— Start of TEXT PROVIDED —

Tcl, 75 bytes

puts [join [lsort -c {try {expr rand()>.5} on 9} {1 2 3 4 5 6 7 8 9 0}] ""]

Try it online!

Thunno 2, 4 bytes

kDµr

Attempt This Online!

Explanation

kDµr  # Implicit input
kD    # Push the string "0123456789"
  µr  # Take a random permutation
      # Implicit output

Vyxal s, 4 bytes

kdÞ℅

Try it Online!

Explanation:

kd   # Digits `0123456789`
  Þ℅ # Random permutation
     # 's' flag - Print the sum of the top of the stack

Zsh, 20 bytes

shuf -i0-9|tr -d \\n

Attempt This Online!

Mathematica 40

The number is created as a string so as to allow zero to be displayed as the first character, when needed.

""<>RandomSample["0"~CharacterRange~"9"]

Output examples

"0568497231"
"6813029574"

Explanation

"0"~CharacterRange~"9" is infix notation for CharacterRange["0","9"]. Either of these returns the list, {"0","1","2","3","4","5","6","7","8","9"}.

RandomSample[list] by default returns a permutation of the list. (It can also be used for other kinds of sampling, when parameters are included. E.g. RandomSample[list, 4] will return a Random sample of 4 characters, with no repeats.

Ly, 24 bytes

9[:,]y[0f?[fsprlr,]puy]p

Try it online!

This adds the digits 0-9 onto the stack, then as long as the stack isn't empty, it picks a random number, rotates the stack entries that many times, then prints the top of the stack.

— End of TEXT PROVIDED —
— Start of DATA SECTION —

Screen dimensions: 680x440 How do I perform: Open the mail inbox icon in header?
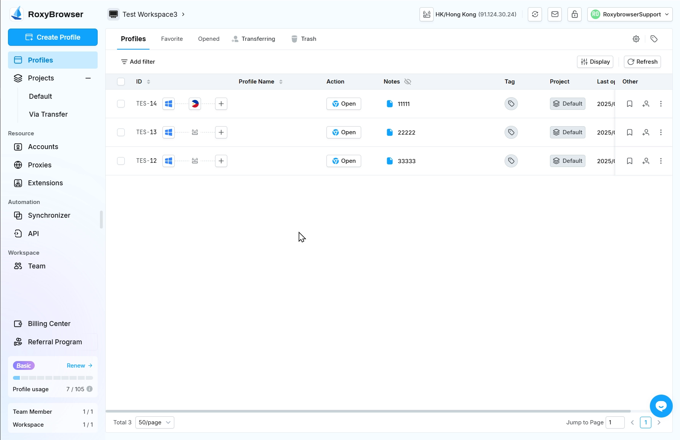click(x=555, y=14)

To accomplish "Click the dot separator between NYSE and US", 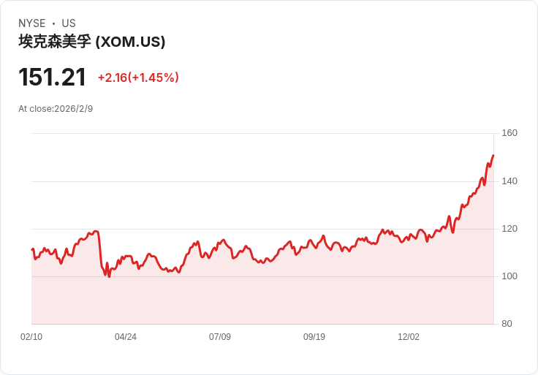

— End of DATA SECTION —

TASKS FOR THIS EXERCISE:
1. In the code golf answers, why is the Mathematica number created as a string?
2. Using the code golf answers, decide whether each statement agrees with them, and give yes or no plus the deciding words quoted from the answers:
(a) The Thunno 2 solution is 4 bytes long.
(b) RandomSample[list, 4] can return a sample with repeated characters.
(c) The Ly program begins by adding the digits 0-9 onto the stack.
3. Pick up the code golf answers on shuffling the digits 0 through 9 right after the explanation of the Ly program, and write the next part.

ANSWER LIST:
1. It allows zero to be displayed as the first character when needed.

2.
(a) Yes: "Thunno 2, 4 bytes"
(b) No: "will return a Random sample of 4 characters, with no repeats"
(c) Yes: "This adds the digits 0-9 onto the stack"

3.
9[:,]                     - pushes 9, 8, 7, ... 0 onto the stack
     y[              y]p  - loops as long as the stack size>0
       0f?                - generate random number in 0-(stack-size) range
          [      ,]p      - loops for as many rotations as we want to do
           fsp            - flip the random digit to the top, save and delete
              rlr         - reverse the stack, load saved digit, reverse again
                    u     - print the random digit we picked
                     
                   

The number of rotations used really should be in the range 0-(stack-size-1) but the possible extra rotation doesn't hurt anything and it saves a character to use the larger range.

Factor, 33 bytes

10 iota 10 sample [ pprint ] each

Try it online!

Perl 5, 21 bytes

@k{0..9}++;say keys%k

Try it online!

Perl's hash algorithm puts the hash keys into a a random order, so this should satisfy the requirements.

If it doesn't, here's the old method:

Perl 5, 38 bytes

@a=0..9;print splice@a,rand@a,1while@a

Try it online!

><>, 17 11 12 bytes

-6 bytes thanks to @Teal pelican suggesting a better way to generate the numbers 0-9. Thanks to @Not a Tree for pointing out the previous version only starts with a 9 or a 0.

<v?=9:l
{xn!

Try It Online!

Adds all the numbers to the stack and then randomly chooses between cycling the stack or outputting the number until the stack is the empty. Biased towards larger numbers first, but the random wasn't specified to be uniform.

An 11 byte version that doesn't work on TIO due to { erroring on an empty stack, but works on other platforms such as here.

{l:b=?.!
xn

C# (.NET Core), 81 bytes

()=>string.Join("",Enumerable.Range(0,10).OrderBy(x=>new System.Random().Next()))

Try it online!

Chip, 75 + 17 = 92 bytes

+17 bytes for args -g0i -w -mq -c20

 8 ?]v~S
?/--^]~9
A\0)0/a
B\1)1/b
C\2)2/c
D\3)3/d
,L-v-^e
)\sf
`zzzzzzzzzz*

Try it online! Try adding -vv to the args list to see the values on the queue as it runs, in the debug output.

Not the most straightforward solution... The strategy here is like this:

1. fill a queue with the numbers 0 through 9
2. pop the head of the queue, call this x
3. generate a random number 0 to 3
   • if 3, print x
   • if not 3, append x back onto the queue
4. jump to step 2 until all ten numbers have been printed

This strategy ensures that all permutations are possible, however the permutations are not evenly distributed. Also, it is theoretically possible to never finish printing.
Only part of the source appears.